### Instructions to follow
With pictures left out, return only the lines from the line containing "Click the back arrow icon in sidebar" through the end of the material below, both included.

### Exercise material

'''

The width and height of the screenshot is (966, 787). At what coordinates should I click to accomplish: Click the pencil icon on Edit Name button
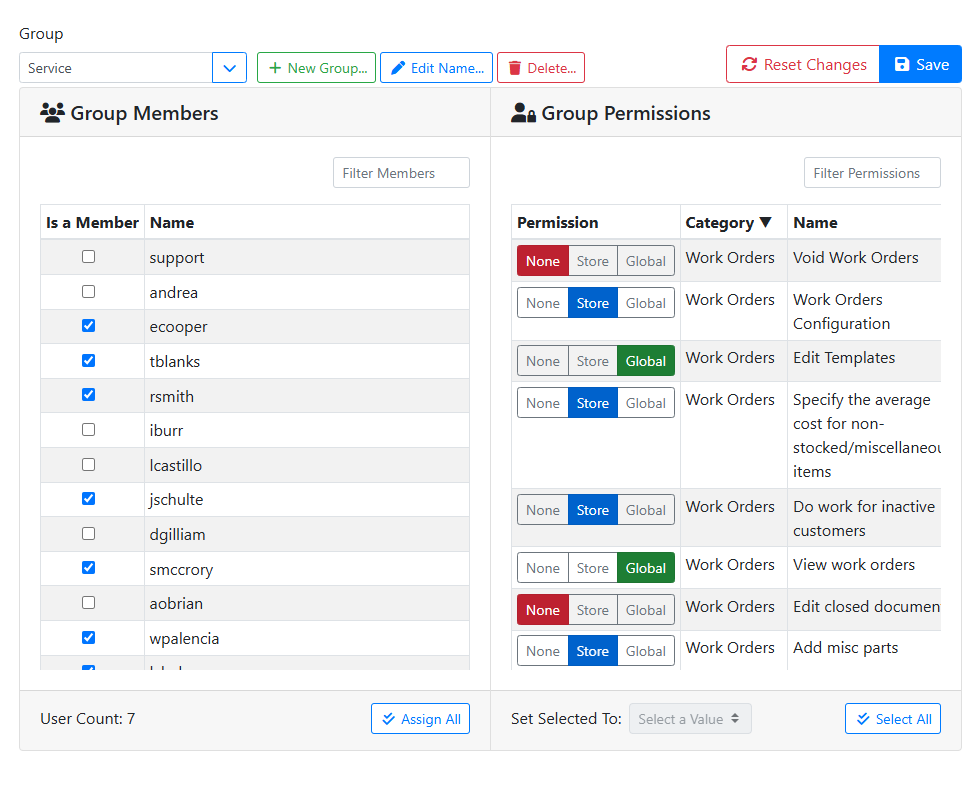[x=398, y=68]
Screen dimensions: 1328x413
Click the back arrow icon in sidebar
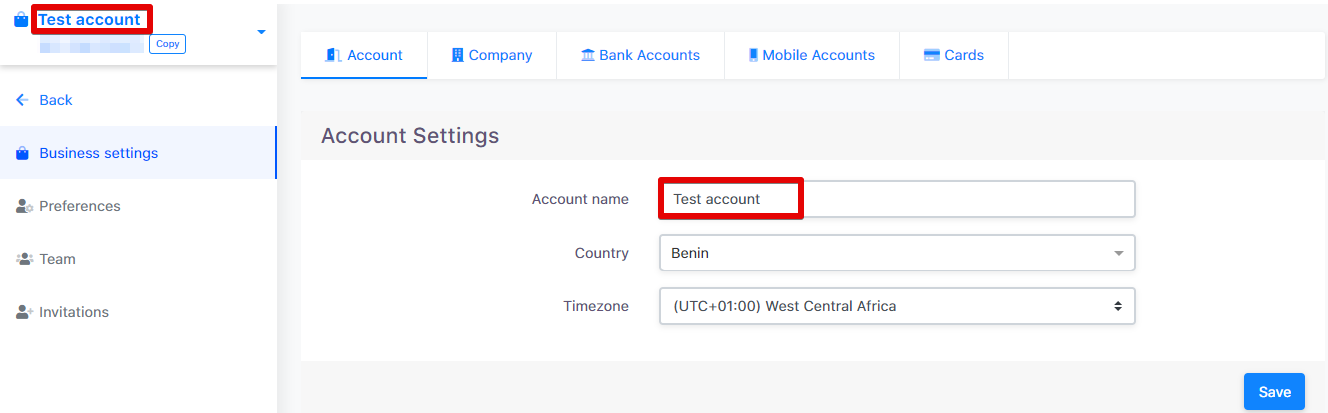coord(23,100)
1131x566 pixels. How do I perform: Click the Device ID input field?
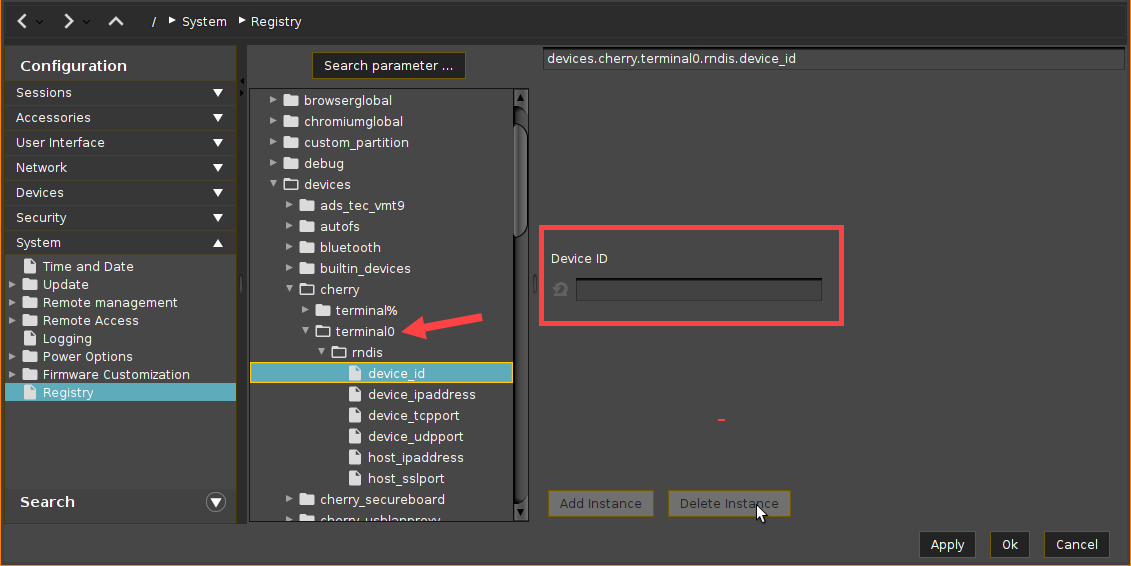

'''

### Task result
Click the back arrow icon in sidebar
coord(23,100)
1131x566 pixels. How do I perform: Click the Device ID input field?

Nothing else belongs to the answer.